On Mon, Nov 18, 2002 at 05:38:00PM +0200, Egor Egorov wrote:
> Friday, November 15, 2002, 7:25:27 PM, you wrote:
> NN> Assume I have a mysql table (myisam most likely) with a few hundred
> NN> thousand rows in it. One of the columns indicates success or failure.
> NN> 99.9% of the rows will have "0" in that column. But a small number will
> NN> have 1. I need to be able to fetch those rows quickly, without slowing
> NN> everything else down, but ideally without doing a full table scan.
> NN> I can create an index on that column, but I am under the impression that
> NN> this a really bad/slow type of index to create/maintain, since one of
> NN> the values will cover most of the table.
> NN> I'd like to be able to say something like:
> NN> create index failures on dumps(status) where status!=0;
> NN> If the sql query being run isn't compatible with the restriction on the
> NN> index, then it cannot be used. For example, if I query for status=2, it
> NN> would be ok, but status=0 would not be able to use the index. Simpler
> NN> may be to only allow the index to be used if the query contains exactly
> NN> the same restriction. i.e. the "where status !=0" index could only be
> NN> used if I had "status != 0" in my select query.

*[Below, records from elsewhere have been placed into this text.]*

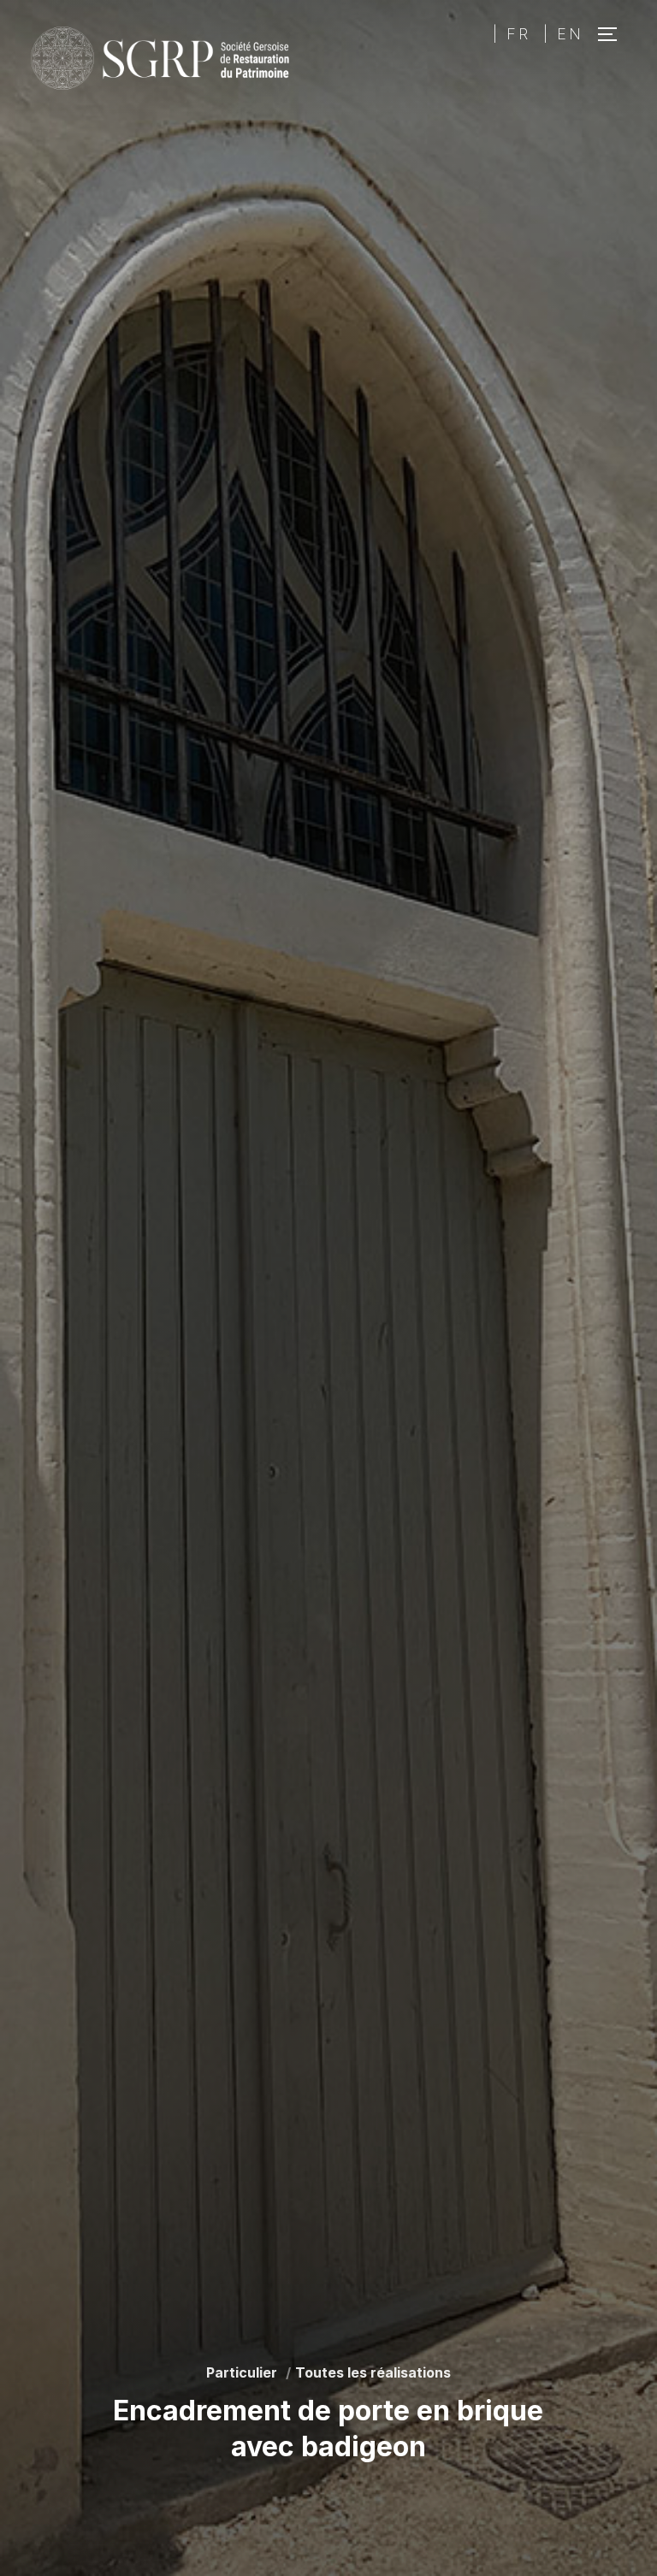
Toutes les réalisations (373, 2372)
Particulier (241, 2372)
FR (518, 34)
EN (570, 34)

> NN> Or alternatively, if you can suggest some other means for accomplishing
> NN> this efficiently...
> NN> (Yes, I know I can make a temporary or results table updated
> NN> periodically, which I will likely do in the meantime, but would be nice
> NN> to have an efficient way of accomplishing this with live data.)
> If I've got you right status can have values 0 or 1. In this case
> you can just use " SELECT ... WHERE status=1 .." (index wil be used)
> or "SELECT .. WHERE status=0 .." (index will not be used, because
> scan the whole table will be faster to retrieve 99,9% of rows)
> depends on what you want to get.
I'd like to second Nathan's request.
Just because MySQL is smart enough to not use an index when 99% of the
rows would match doesn't mean that this is an unnecessary request.
It'd be a great optimization it MySQL could "know" not to bother
indexing those records. It'd save a lot of space and CPU time on
larger data sets.
Jeremy D. Zawodny | Perl, Web, MySQL, Linux Magazine, Yahoo!
<Jeremy@stripped> | http://jeremy.zawodny.com/
MySQL 3.23.51: up 104 days, processed 2,259,137,221 queries (250/sec. avg)